• The records
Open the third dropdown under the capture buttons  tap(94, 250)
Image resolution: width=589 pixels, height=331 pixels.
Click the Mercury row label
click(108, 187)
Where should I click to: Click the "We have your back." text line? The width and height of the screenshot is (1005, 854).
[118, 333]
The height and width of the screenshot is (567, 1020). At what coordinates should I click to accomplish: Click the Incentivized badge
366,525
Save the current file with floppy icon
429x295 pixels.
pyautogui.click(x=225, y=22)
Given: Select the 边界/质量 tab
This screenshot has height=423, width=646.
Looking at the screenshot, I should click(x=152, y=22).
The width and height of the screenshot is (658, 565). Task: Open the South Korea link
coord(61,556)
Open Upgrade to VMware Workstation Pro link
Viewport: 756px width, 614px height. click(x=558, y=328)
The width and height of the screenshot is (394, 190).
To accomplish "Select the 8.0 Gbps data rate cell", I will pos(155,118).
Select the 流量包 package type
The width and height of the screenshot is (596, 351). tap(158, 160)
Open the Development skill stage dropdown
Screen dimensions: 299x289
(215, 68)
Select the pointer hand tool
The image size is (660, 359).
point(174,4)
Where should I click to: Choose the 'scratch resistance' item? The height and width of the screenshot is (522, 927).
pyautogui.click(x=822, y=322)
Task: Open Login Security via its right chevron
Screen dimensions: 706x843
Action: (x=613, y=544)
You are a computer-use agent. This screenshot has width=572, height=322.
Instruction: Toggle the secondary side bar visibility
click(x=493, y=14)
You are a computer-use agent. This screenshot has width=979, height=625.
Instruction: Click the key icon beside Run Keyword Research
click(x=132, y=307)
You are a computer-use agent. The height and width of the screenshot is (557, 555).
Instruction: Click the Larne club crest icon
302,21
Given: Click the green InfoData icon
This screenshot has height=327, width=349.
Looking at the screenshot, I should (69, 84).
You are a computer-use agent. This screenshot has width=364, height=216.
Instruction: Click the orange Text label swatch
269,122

• Work to be completed
Count how many lines above carry the word "computer". Only the number is required.

• Solution
4